▶ **TEXTE FOURNI**
= = =
Dans ce jeu offensif, comme dans l'ancien tennis, le secret du service est toujours dans l'éducation et l'entraînement du « jeu de jambes », où Suzanne Langlen était inégalable (celle-ci, d'ailleurs, jouait comme un homme). Mais, au lieu de consister comme jadis à calculer le pivotement des pieds au sol et le balancement du bassin pour la préparation d'un revers ou d'un coup droit, ce jeu de jambes consiste avant tout, désormais, à faire avancer le corps vers le filet, tout en conservant les épaules, et en particulier le membre supérieur droit (pour les droitiers), toujours prêts à l'attaque, ce qui comporte une prise de raquette un peu différente de celle de jadis.

Si bien que l'objectif n°1 est désormais une orientation des épaules approximativement parallèle à la trajectoire de renvoi de la balle (c'est le cas du smash), dès le moment où commence l'exécution du mouvement de frapper la balle. Alors que jadis le smash n'était utilisé que pour terminer un échange et que, dans presque tous les autres cas, la position du bras était perpendiculaire à la trajectoire de la balle.

Il est certain que, dans cette position, l'enchaînement s'effectue plus facilement et plus vite avec la course au filet, le démarrage s'identifiant avec les précédents mouvements du jeu de jambes, au lieu de nécessiter un changement total de position comme lorsqu'il s'agissait de passer de la position de défense à celle d'attaque.

La conservation de l'équilibre se trouve également facilitée de ce fait.

Autrement dit, alors que le tennis statique évoluait, sauf à la dernière seconde, en équilibre au-dessus du polygone de sustentation, le tennis offensif moderne exécute tous ses coups lorsque le corps est en mouvement, comme dans le patinage ou dans la danse. L'inclinaison du tronc est alors une condition primordiale du maintien de l'équilibre et de la puissance de l'attaque. Une deuxième condition est dans l'appréciation de la longueur des pas et des foulées qui doivent s'adapter à la vitesse de déplacement du tronc.
= = =
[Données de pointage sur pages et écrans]

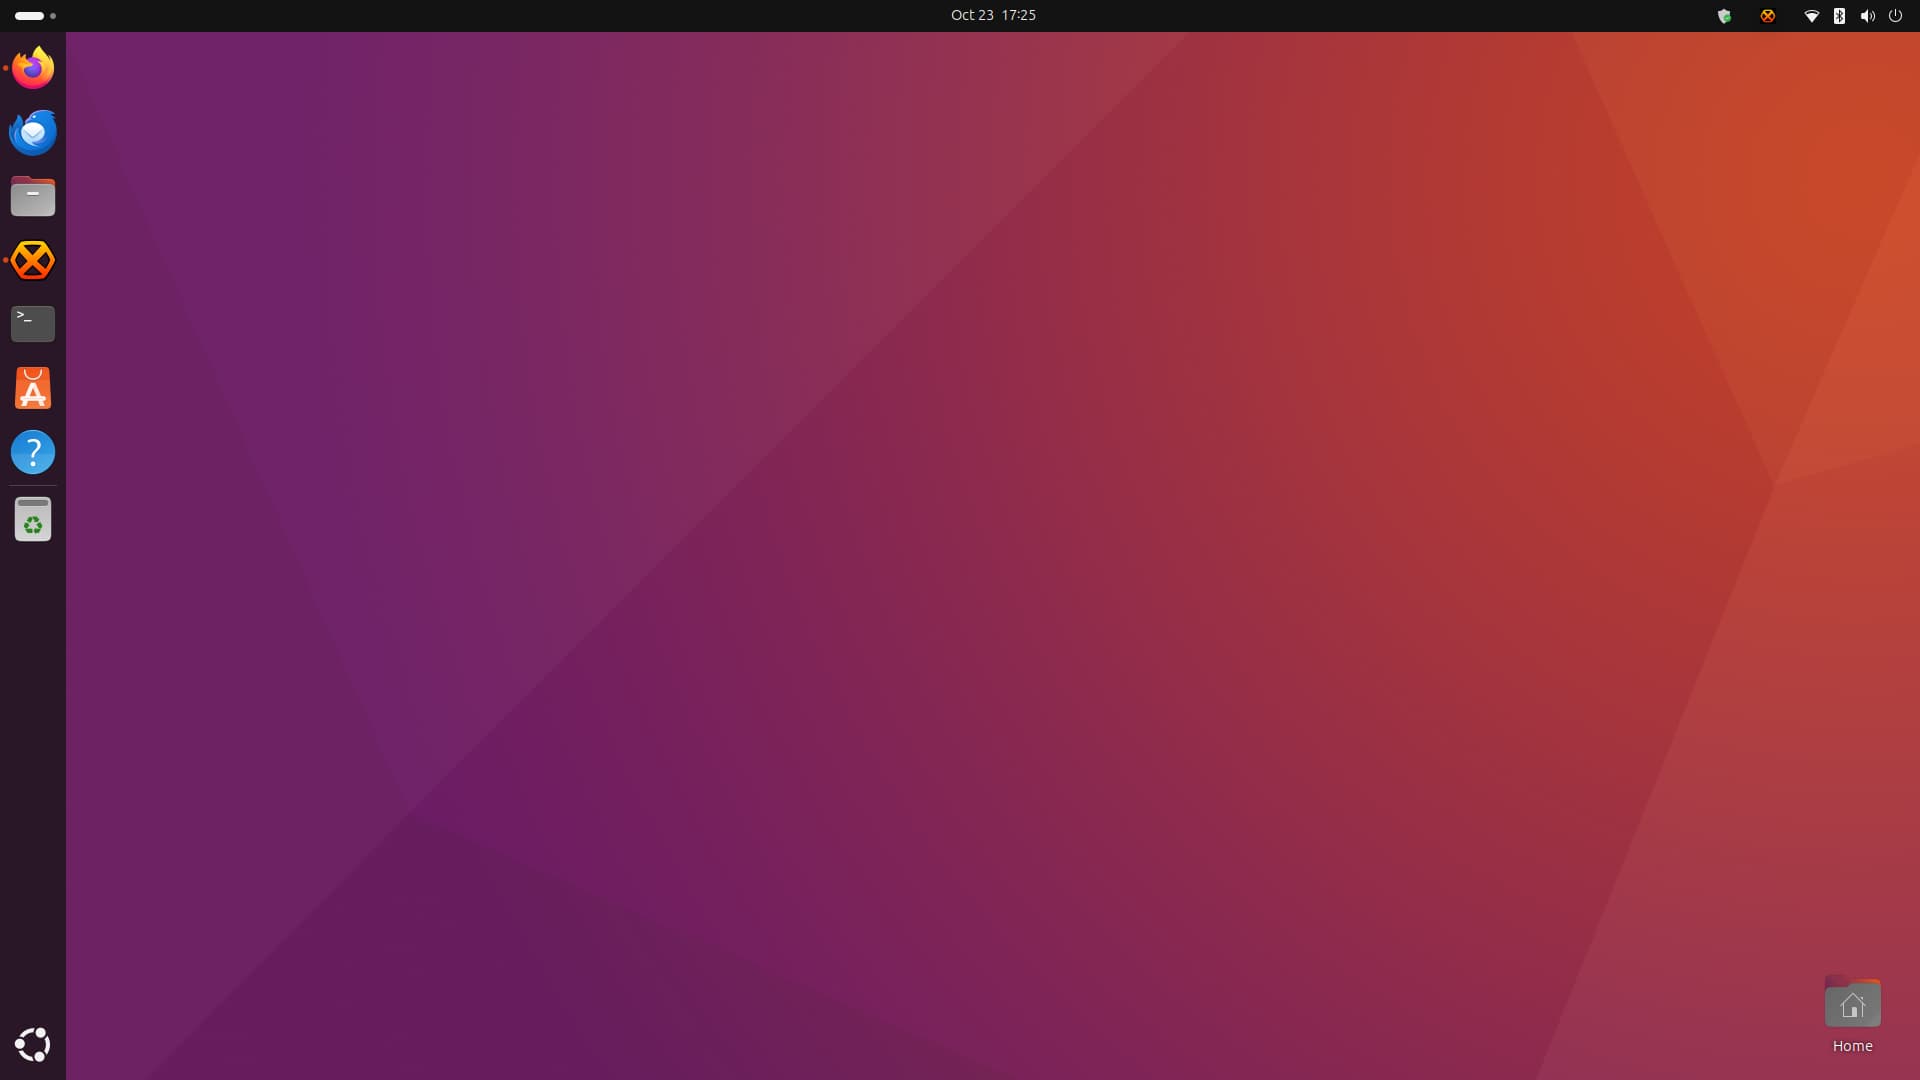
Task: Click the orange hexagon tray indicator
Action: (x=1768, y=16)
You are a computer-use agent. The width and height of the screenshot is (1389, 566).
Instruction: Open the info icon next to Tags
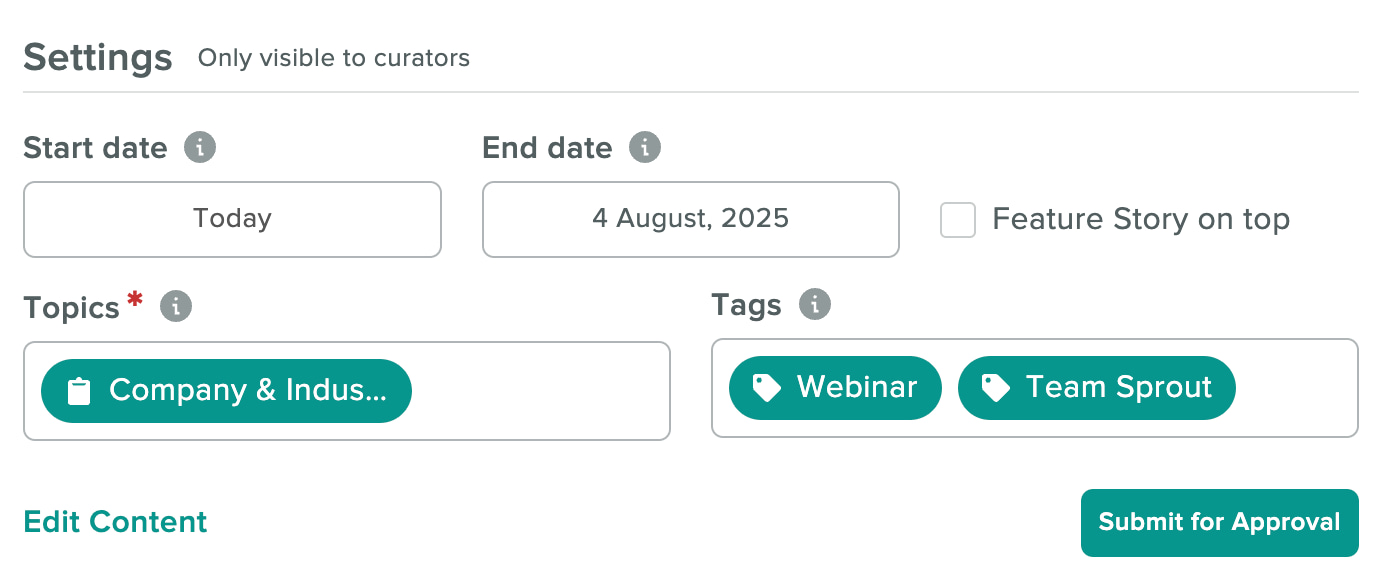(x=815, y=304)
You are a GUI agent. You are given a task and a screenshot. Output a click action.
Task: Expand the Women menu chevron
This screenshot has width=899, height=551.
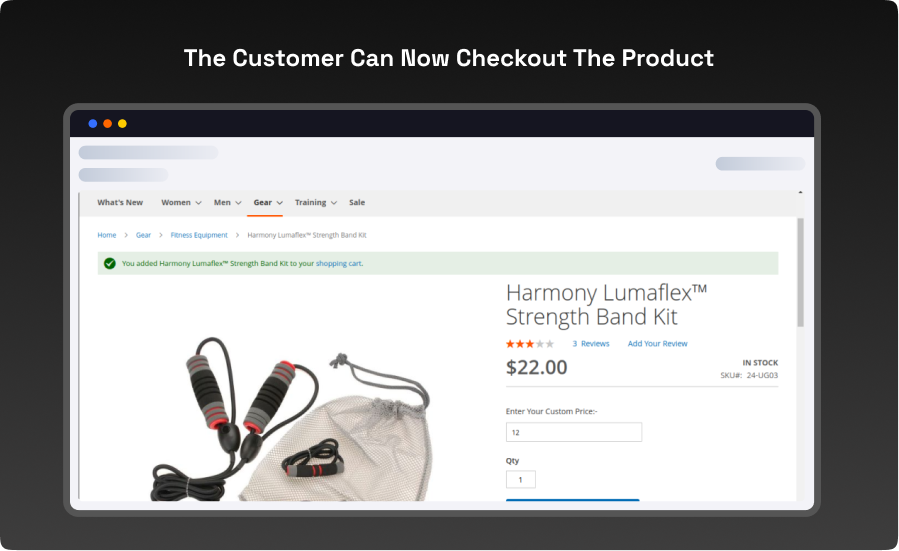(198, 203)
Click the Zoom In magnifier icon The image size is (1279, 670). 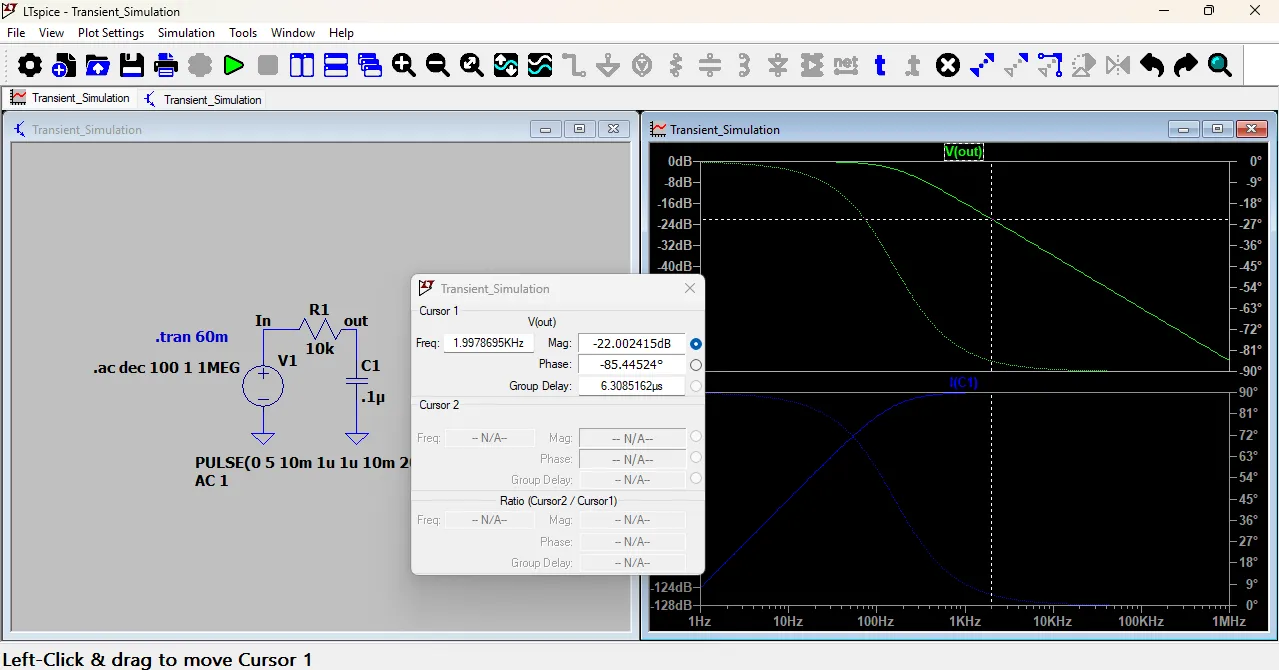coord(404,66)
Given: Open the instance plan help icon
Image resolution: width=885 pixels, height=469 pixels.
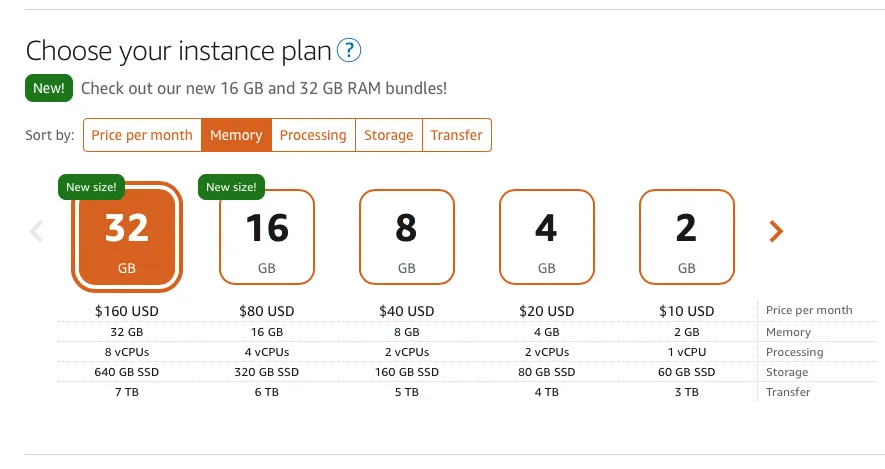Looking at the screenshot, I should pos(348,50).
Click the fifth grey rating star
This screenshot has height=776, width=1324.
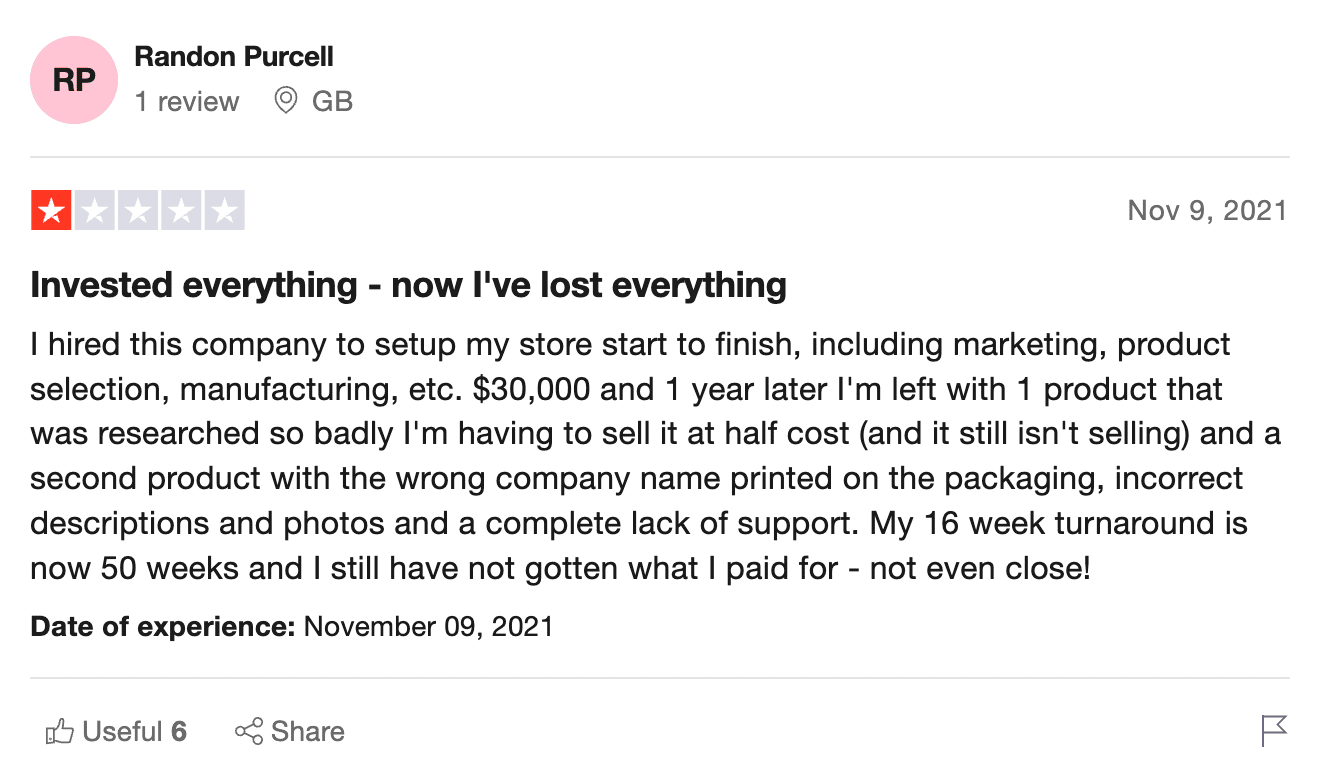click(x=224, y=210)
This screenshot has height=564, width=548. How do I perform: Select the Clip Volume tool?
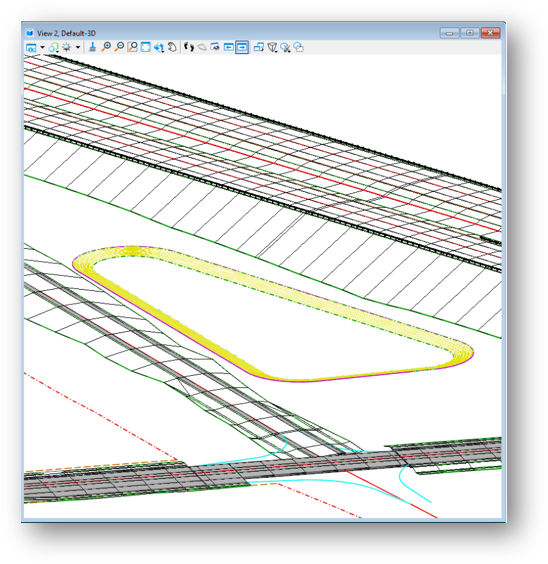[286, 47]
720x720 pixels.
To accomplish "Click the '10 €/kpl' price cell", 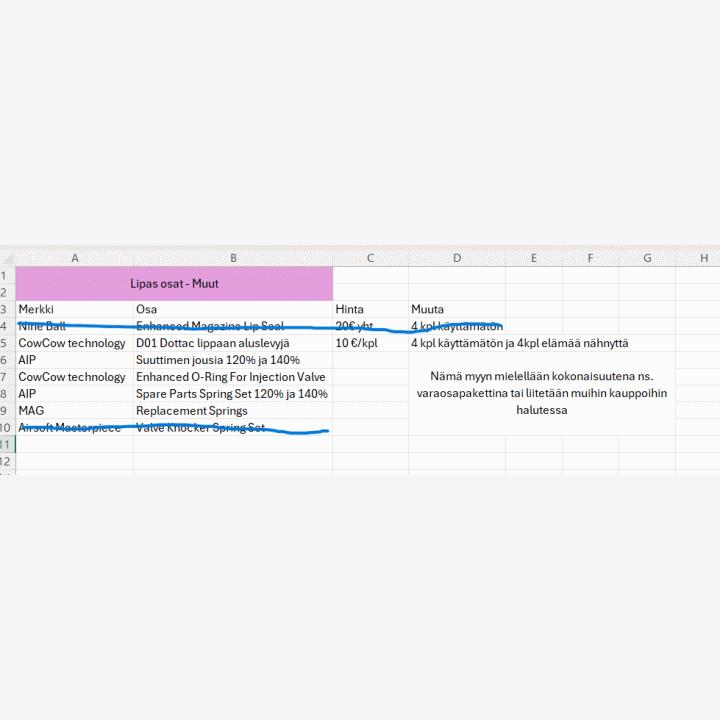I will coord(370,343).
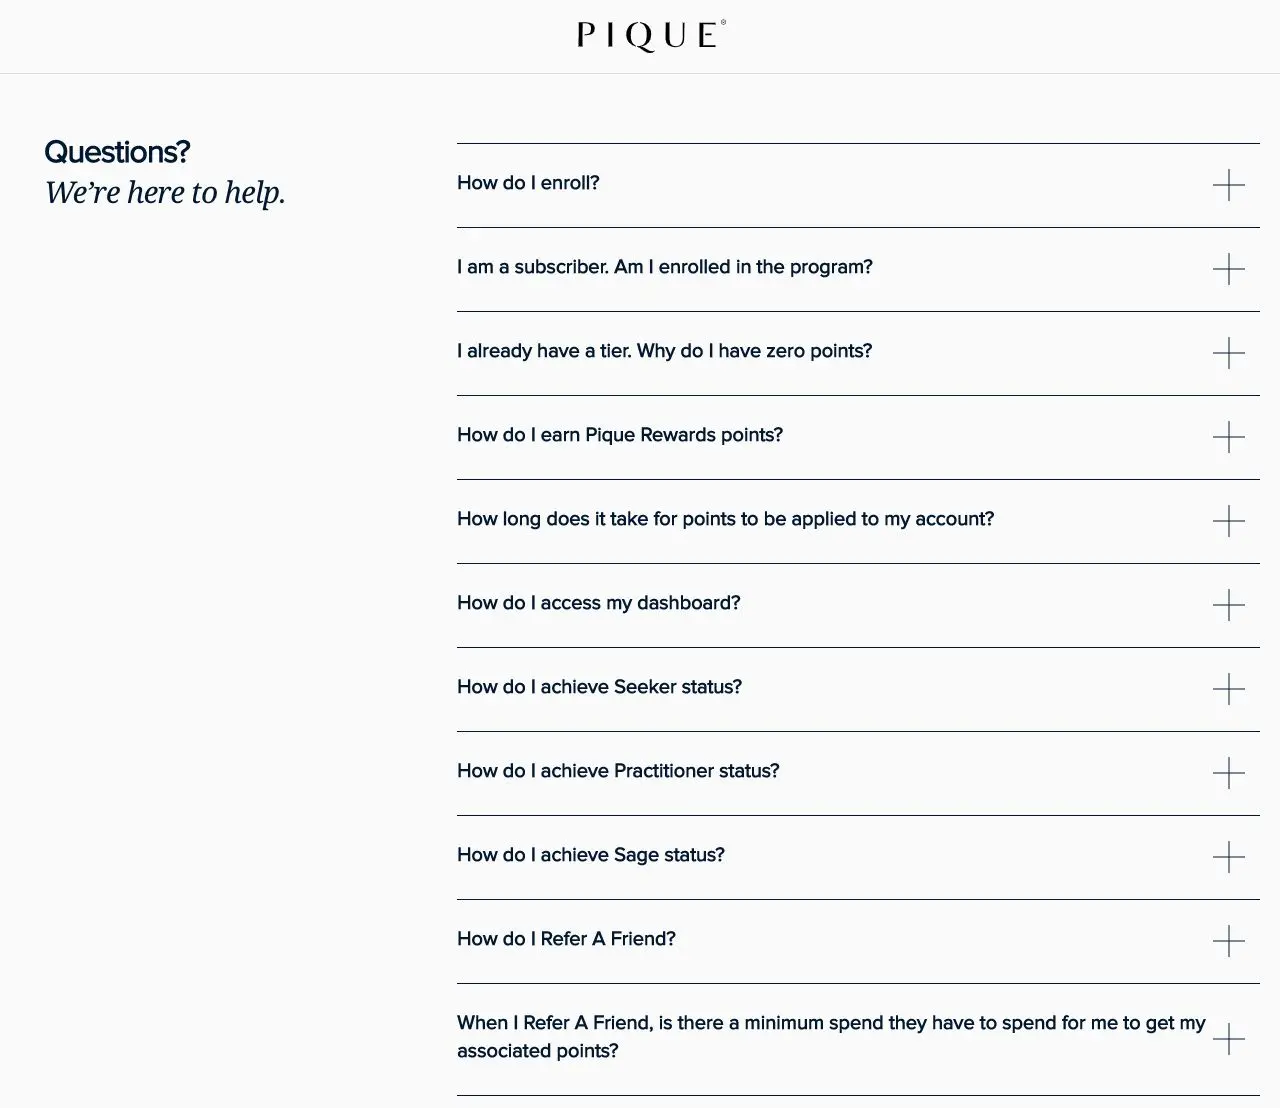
= = =
▶ **CONSIGNE A**
Énumérez tous les coups de tennis que nomme le texte sur le tennis offensif.
▶ **CONSIGNE B**
Présentez en CSV à deux colonnes, « consigne » et « reponse », les enregistrements allant de la ligne qui contient "Given: Open the instance plan help icon" jusqu'à celle qui contient "click(x=224, y=210)", bornes incluses, à raison d'une ligne par consigne. Placez chaque champ entre guillemets, remplacez les retours à la ligne par des espaces et n'incluez pas les images.

▶ **RÉPONSE DÉTAILLÉE A**
- le service
- le revers
- le coup droit
- le smash

▶ **RÉPONSE DÉTAILLÉE B**
consigne,reponse
"Given: Open the instance plan help icon Image resolution: width=885 pixels, height=469 pixels.","Looking at the screenshot, I should pos(348,50)."
"Click the fifth grey rating star This screenshot has height=776, width=1324.","click(x=224, y=210)"